I reached out to my followers on Instagram and asked them this very question. And one of my friends shared her personal situation as well as how she moves through challenging seasons. She said, “I just have to focus on our blessings. We recently took on the full-time care of a family member shortly after bringing home our 6th baby to our 1,200sq ft 1800’s farmhouse in need of major repairs. Lots of laughter, tears, and prayers.” Others shared they look at the situation and find “ways it was/is positive to myself and family.” Another said, “Roll with it knowing the Lord is directing my paths. It helps me stay positive.”

Whether you are a believer or not, I think we can all find common ground around the word positivity. So much of how we perceive the situations we find ourselves in is in our control. Is it always easy to find the positive, absolutely not? There are going to be times when we feel like we are grasping at straws to find the good in whatever it is we are wading through. We may find the positive in something that on a normal day is so minute, but when you’re in the trenches it’s the one thing that can keep you moving forward. For some they may call it counting their blessings, for others it may be taking inventory of the things that are constant and there for you when you feel unsure of everything else-like a cozy bed, that cup of morning coffee, or a Netflix show that can provide a little bit of a distraction from everything else going on.

But don’t take my word for it. If you like a little more science behind it, verywellmind.com shared an article titled Benefits of Positive thinking for body and mind. In the article it’s said that positive thinking can result in stress relief, increased immunity, improved wellness, and better resilience.

When it comes to stressful situations, those who are more positive can cope more effectively and are more likely able to devise a plan on how to move forward and aren’t afraid to ask for help or advice.  As for Increasing your immunity, researchers have found activation in areas of the brain associated with negative emotions led to weaker immune response to a flu vaccine and your overall wellness improves reducing the risk of death from cardiovascular problems and it’s been seen to increase lifespan. And who doesn’t want to be a little more resilient from time to time? When it comes to coping with difficult times those who are positive can face those more trying times with strength and resolve.
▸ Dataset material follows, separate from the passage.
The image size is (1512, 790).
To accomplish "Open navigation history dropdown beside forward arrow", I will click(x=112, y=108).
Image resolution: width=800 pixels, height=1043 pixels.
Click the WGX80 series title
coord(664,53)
After a lot of thought this past week, I’ve decided the next time I drive home to see my parents and I see those storage units and their bright red letters, I’ll choose to let it be a reminder of the field that brought many childhood memories to me as well as friends. And on the days, I’m a little less optimistic, because let’s be honest, we all have those days and those moments, I’ll come in the back of the neighborhood and ask my mom to pull the shades so I can pretend those fields still exists.
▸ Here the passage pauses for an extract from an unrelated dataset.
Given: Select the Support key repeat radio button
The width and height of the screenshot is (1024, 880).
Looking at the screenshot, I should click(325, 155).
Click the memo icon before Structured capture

Where do you stand. Are you someone who typically is positive about the interruptions that come your way, or do you find yourself a bit defeated? I hope that whichever side you find yourself on, you know that you aren’t alone when it comes to life’s interruptions. For a matter-of-fact John 16:33 says, ” I told you these things so that you can have peace in me. In this world you will have trouble. Be brave! I have defeated the world.” I hope that whatever comes your way in the days to come you will look for the light in the darkness and that it will help carry you through in the days to come.